:: Source text ::
Additionally, the rich growth of academic contour in International Investment Law draws upon an arrayed jurisprudence of arbitral tribunals, compensation commissions, claims tribunals, World Trade Organization (WTO) as well as increasingly that of the International Court of Justice. It is little surprise then that the vast breadth of International Investment Law and its dynamics remain speckled with legal conflict, vacuum and challenge. Apart from these, disconcertingly, the procedural legitimacy of investor-State arbitration under Public International Law also merits questioning scrutiny. Its fundamentals mired in question, a few of which are discussed below, the answers, both economic and legal, provided by international investment are far from absolute.   

 

As an incisive Gus Van Harten articulates in the present issue, amongst the prevalent interpretations of international investment, its construction as an assault on sovereignty is extremely challenging in international law. With multinational corporations possessing economic resources exceeding those of sovereigns at times, the steady erosion of state independence under economic compulsion engenders the most vexing aspect of international investment. In particular, as elucidated by Prof. Van Harten, this malady affects developing nations, which wield lesser bargaining power when attempting to attract investment. The response of the Argentinean government in the wake of the peso crisis and the massive liability under investment obligations as a consequence is a typical example of potential intrusion into state sovereignty.[2]

 

Further charting specific points of invasive ingress would require considering typically manifest vectors like the fluctuating content of the standard of treatment to be accorded as well as expansive constructions of indirect or regulatory expropriations.
:::
:: Excerpted records ::
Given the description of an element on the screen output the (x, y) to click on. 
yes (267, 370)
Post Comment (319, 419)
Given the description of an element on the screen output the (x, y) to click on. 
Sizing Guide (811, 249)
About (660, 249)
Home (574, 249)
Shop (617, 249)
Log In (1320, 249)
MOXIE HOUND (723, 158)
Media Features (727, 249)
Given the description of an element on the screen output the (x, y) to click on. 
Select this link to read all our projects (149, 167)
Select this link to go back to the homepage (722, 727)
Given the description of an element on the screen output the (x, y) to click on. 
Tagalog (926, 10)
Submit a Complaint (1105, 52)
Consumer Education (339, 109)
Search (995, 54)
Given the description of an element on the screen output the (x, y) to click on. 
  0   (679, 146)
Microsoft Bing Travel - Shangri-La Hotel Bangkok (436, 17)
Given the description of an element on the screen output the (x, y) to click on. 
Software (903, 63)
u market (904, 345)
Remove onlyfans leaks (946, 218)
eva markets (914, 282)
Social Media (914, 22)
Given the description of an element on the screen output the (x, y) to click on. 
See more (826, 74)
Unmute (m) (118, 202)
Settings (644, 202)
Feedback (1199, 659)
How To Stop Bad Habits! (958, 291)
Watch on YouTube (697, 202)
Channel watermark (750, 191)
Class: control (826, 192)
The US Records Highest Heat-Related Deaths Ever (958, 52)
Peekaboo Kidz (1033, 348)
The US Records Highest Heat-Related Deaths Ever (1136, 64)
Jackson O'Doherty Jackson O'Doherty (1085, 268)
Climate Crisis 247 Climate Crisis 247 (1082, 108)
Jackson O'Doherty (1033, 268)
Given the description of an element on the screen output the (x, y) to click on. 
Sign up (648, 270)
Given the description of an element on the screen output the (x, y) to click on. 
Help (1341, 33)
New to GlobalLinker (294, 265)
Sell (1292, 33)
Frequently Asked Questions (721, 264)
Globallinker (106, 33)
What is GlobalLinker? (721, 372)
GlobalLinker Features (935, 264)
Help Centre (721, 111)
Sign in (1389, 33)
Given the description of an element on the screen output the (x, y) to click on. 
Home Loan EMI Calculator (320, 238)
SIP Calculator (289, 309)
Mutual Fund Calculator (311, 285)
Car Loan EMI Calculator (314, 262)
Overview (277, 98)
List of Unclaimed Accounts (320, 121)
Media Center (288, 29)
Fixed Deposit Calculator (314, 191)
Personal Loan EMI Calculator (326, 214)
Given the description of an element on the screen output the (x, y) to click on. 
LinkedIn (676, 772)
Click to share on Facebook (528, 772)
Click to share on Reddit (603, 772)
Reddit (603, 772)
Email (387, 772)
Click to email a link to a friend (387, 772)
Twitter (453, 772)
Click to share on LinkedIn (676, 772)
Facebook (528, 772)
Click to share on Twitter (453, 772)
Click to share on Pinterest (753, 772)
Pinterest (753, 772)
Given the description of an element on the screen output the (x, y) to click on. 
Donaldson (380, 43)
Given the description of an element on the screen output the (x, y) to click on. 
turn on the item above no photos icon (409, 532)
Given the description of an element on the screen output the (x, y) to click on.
:::
* **Things to do**:
A. In the investment law passage, which nations does the erosion of state independence particularly affect?
B. Write out the part of the investment law passage between "Further charting specific" and "or regulatory expropriations.", inclusive.

* **Solutions by task**:
A. Developing nations, which wield lesser bargaining power when attempting to attract investment.

B.
Further charting specific points of invasive ingress would require considering typically manifest vectors like the fluctuating content of the standard of treatment to be accorded as well as expansive constructions of indirect or regulatory expropriations.